Is your travel team working with you or against you? For many kids and parents, this is their first time though this experience and they are not sure how to judge. It is easy become emotionally involved because their uniforms are so pretty or they tell great stories of successfully getting kids into college, but you need to dig a little deeper.
The first question is whether your goals are the same. Let’s get the big, sometimes ugly, subject out of the way. Everyone talks about recruiting, but if recruiting is an important factor I want to know specifics. How many kids have they helped? If D1 is important, how many kids per year do they produce? What specific schools? Did these kids just show up and get a scholarship or did the team actually develop them? Do they offer kids and parents specific helpful advice on recruiting? Listen carefully to their responses and see if their credibility impresses you.
Okay, now that we have that out of the way, let’s talk things I think can be more important. Do the coaches have the experience to help develop players to the desired level of performance? Every coach has to learn sometime, but I want assurance that this one has the experience and knowledge to get my daughter there now. There is way too much “daddy ball” out there and our kids come to lessons so upset because coaches don’t have the needed experience, or worse, their daughters get total favoritism when it comes to mound time and expectations.
Are the personalities a match? Even a great coach can be wrong for a kid if their personalities clash. As a parent I quickly learned that our daughters were very different in the way they learned to be successful pitchers, different in how I needed to help them stay motivated, and different in how to best help them establish the self-discipline to be successful. And, each needed different things in their coaches, which was an important factor in choosing not only travel teams, but their eventual D1 schools. Choosing a great coach for one kid might not be the best fit for another.
Are they responsive to a player’s needs? Quite often we will teach a kid a new pitch but the coach refuses to call it for any number of reasons. Perhaps his daughter was a pitcher and she never threw that pitch, so he does not understand how to use it.

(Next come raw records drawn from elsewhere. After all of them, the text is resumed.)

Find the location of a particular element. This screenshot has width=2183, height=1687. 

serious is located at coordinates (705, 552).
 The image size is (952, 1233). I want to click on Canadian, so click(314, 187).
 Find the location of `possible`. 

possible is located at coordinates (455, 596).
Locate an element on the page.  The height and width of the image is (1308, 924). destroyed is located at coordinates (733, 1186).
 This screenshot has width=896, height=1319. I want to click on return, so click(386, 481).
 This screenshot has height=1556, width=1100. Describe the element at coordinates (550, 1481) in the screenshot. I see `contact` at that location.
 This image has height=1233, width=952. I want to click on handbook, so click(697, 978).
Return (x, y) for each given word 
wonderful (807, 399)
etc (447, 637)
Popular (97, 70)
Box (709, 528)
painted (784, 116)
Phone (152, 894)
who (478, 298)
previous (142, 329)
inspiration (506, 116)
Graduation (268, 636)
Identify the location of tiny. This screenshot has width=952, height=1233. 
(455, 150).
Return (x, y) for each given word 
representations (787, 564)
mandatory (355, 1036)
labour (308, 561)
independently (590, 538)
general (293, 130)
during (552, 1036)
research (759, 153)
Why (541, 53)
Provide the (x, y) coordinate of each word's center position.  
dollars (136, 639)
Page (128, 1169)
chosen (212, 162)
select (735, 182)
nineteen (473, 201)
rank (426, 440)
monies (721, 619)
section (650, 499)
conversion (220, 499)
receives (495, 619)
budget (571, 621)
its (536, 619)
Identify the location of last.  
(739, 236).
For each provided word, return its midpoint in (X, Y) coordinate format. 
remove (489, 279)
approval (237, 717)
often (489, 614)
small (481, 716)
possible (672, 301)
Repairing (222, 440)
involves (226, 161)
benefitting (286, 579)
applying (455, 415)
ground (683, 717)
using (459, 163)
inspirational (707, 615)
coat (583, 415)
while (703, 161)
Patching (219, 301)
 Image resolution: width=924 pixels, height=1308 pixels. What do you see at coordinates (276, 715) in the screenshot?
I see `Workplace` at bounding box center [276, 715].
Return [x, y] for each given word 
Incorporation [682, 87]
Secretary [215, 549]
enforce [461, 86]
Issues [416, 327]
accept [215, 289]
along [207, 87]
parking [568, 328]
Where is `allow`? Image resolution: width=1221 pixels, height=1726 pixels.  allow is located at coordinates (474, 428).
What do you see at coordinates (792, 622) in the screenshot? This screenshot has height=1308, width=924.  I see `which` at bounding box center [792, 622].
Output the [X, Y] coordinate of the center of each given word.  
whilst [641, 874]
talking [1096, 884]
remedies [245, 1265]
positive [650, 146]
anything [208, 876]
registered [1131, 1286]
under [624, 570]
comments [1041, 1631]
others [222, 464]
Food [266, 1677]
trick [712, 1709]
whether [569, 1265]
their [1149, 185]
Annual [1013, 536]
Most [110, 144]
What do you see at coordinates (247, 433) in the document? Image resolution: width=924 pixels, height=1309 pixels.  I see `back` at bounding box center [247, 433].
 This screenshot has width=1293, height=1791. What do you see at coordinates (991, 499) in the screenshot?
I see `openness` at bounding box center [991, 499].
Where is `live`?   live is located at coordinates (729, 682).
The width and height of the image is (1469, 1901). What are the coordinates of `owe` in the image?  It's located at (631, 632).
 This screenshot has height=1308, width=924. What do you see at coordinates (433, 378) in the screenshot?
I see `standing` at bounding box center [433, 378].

Maybe they don’t like your drop because you cannot throw it for a strike, even though it gets a ton of “swings and misses”. If they never take time to learn how to best use your skills, that can be a problem. On the other side of the coin, we also have coaches who contact us to learn how to better support their pitcher. They may come to watch a lesson so they can be on the same page. That is a huge plus.
Speaking of good fits, recently one of my students was asked to “play up” with a team. People think that playing against older kids makes you better, but that is not always true. Upon further questioning, the kid was going to play far above her age level, and the reason was that the team didn’t have any good pitchers so they thought they would find a younger one. Think about how many red flags that raises. My pitcher is pretty amazing, so I asked if the kids on that team have huge goals and if they amaze her with their work ethic and skills. Well, not really. So, my amazing kid is going to sit in the dugout with a lot of older kids with no real ambition? Is that an input we want? She will have no competition for mound time? And, she will not have the support to win against good teams? Come on, really? How many bad habits can she learn in this environment?
Finally, don’t read me wrong. “Team hopping” is a terrible idea. Do your research, choose wisely the first time, and help her to know exactly what she wants from a travel team instead of just getting emotionally drawn into a team. Then, constantly monitor things and make sure the team fulfills her needs. Live up to your commitment, if at all possible, and learn from the situation.
Is your team working with you or against you? It’s not a decision you make on the sidelines at an emotionally charged game or based on one coaching decision. Know what she wants and needs, and take the time to choose wisely. You only get one chance to help her develop in the way she needs most.